What is the Fielded Text standard all about?

The ultimate aim of the Fielded Text Standard is to make it a lot easier to use text files to store or distribute tables of values.

Currently files such as Comma Separated Value (CSV) text files are often used to transfer this type of data.  Their advantage is that they are easy to understand, can be viewed with a plain text editor, and programmers can access the data without any special run-times.  Their disadvantage is that everyone uses different structures and formats for storing their data in text files.  Hence programmers invariably have to write a new parser whenever they want to extract data from a text file from a new supplier.

Fielded Text takes a new approach when working with text files containing tables of values!

Fielded Text allows you to associate a Meta File with a text file.  This Meta file is a small XML file which describes the structure and format of data within the text file.  More importantly, it allows you to access the data in the file in the same way you access records in a database table.  It combines the simplicity of text files with the convenience of database access.

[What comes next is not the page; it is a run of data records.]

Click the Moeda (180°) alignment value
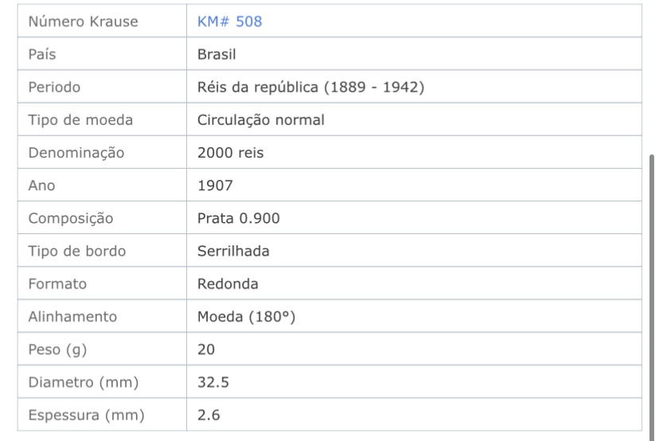pos(246,317)
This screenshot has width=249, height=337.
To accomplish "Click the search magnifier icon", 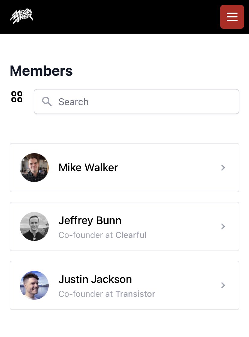I will 47,102.
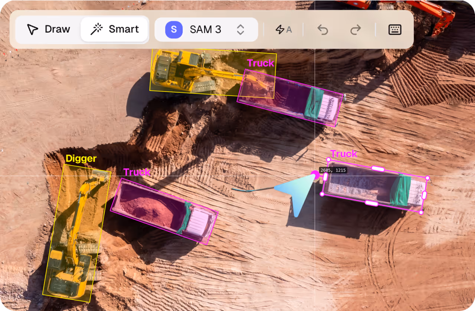Undo the last annotation action

(x=323, y=30)
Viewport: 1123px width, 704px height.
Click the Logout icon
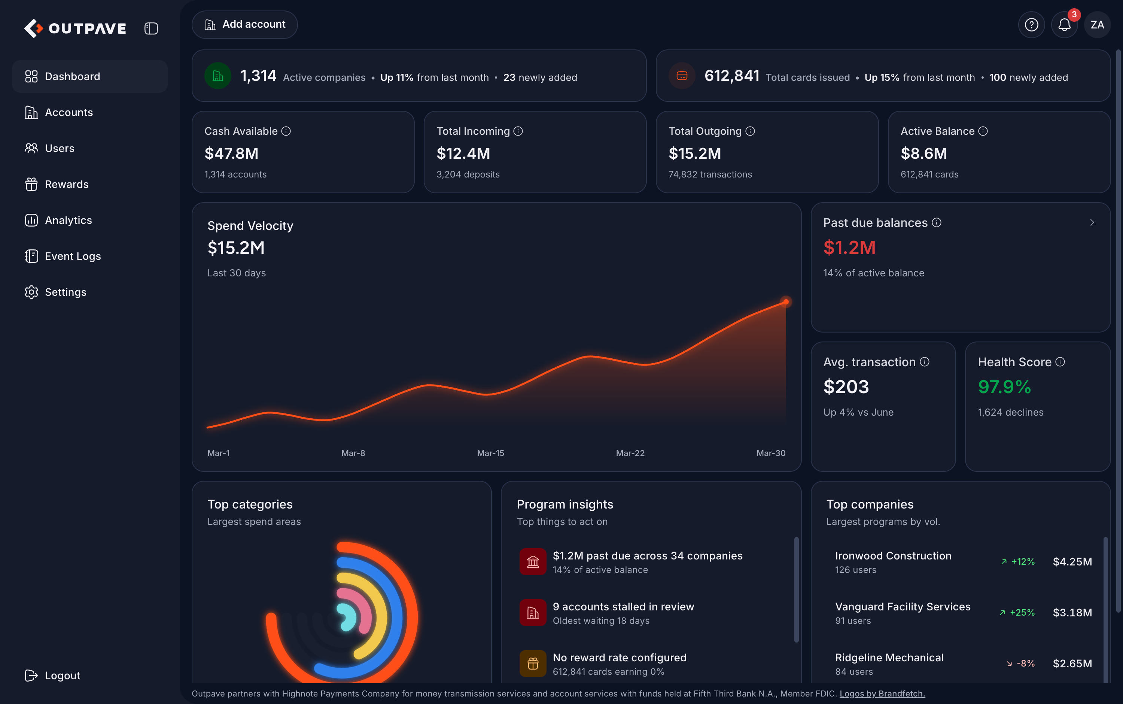coord(31,675)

A full description of how the Fielded Text standard enables this can be found in the "Standard" page on this website.  However if you are looking for a concise description, read on.

Capabilities

The Fielded Text standard aims to be compatible with all text files today that contain tables of values.  In support of this aim, it has a set of capabilities which should cover nearly all structures and formats used in existing text files.  These capabilities are summarised here.

Creating Meta Files

There are several ways of creating a Meta file for a FieldedText file:

  1. Use a text editor.  Meta files are XML files so, provided you know the tags and schema, you can use any text editor (or XML file editor) to create it.

  2. Use a Fielded Text Editor.  This is the easy way.  A Fielded Text Editor is a specialised text editor for working with Fielded Text files.  With a Fielded Text Editor you can load a sample text file and then visually set the Meta properties for it.  The editor will interactively show you any parsing errors arising from incorrect properties.  Once the properties are correctly set, you can export them into a Meta File.

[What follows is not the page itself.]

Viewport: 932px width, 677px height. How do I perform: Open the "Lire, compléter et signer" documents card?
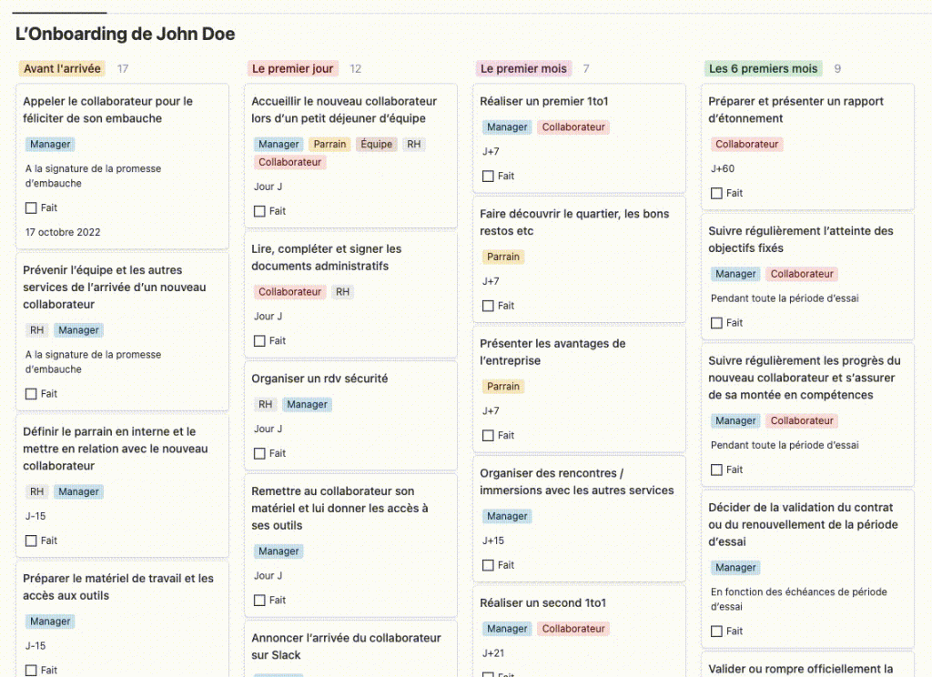pyautogui.click(x=326, y=258)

    A list of Fielded Text editors is here - including at least one free one.

  3. Programatically.  Fielded Text software components can also be used to generate Meta files programatically.  This method will be used in specialised Fielded Text applications (for example, Fielded Text Editors).

Meta files typically have a file extension of "ftm".

Declared and Undeclared Fielded Text Files

Fielded Text files can be either declared or not declared (undeclared).

A declared Fielded Text file has 2 special lines at the start of the file.  These 2 lines are called the file declaration.  The declaration contains a marker which identifies the file as a Fielded Text file and it specifies what version of the Fielded Text Standard the file conforms to.

In addition, the declaration can also specify the Meta file which this text file is associated with.  It can specify the Meta with:

Declared Fielded Text files remove the need for end users to match a text file with the Meta.  This makes them more reliable as users are less likely to parse or interpret the data incorrectly.  For example, organisations publishing data, can place a copy of the Meta on their website and have the downloadable data text files reference it.  End users can then simply download the text file and the parser will automatically know how to obtain the correct Meta.

Nearly all existing text files containing tables of values will be 'Undeclared' Fielded Text files.  They can be handled exactly the same way as Declared Fielded Text files however the text file will need to be explicitly associated with its Meta.

Basic Example

Below is a basic CSV file. It has 2 heading lines and 4 data lines. The lines contain 7 fields of various types.

"Pet Name", "Age", "Color", "Date Received", "Price", "Needs Walking", "Type"
, (Years), , , (Dollars), ,
"Rover", 4.5, Brown, 12 Feb 2004, 80, True, "Dog"
"Charlie", , Gold, 5 Apr 2007, 12.3, False, "Fish"
"Molly", 2, Black, 12 Dec 2006, 25, False, "Cat"
"Gilly", , White, 10 Apr 2007, 10, False, "Guinea Pig"

The following Fielded Text Meta file specifies the structure and layout (schema) of the above text file.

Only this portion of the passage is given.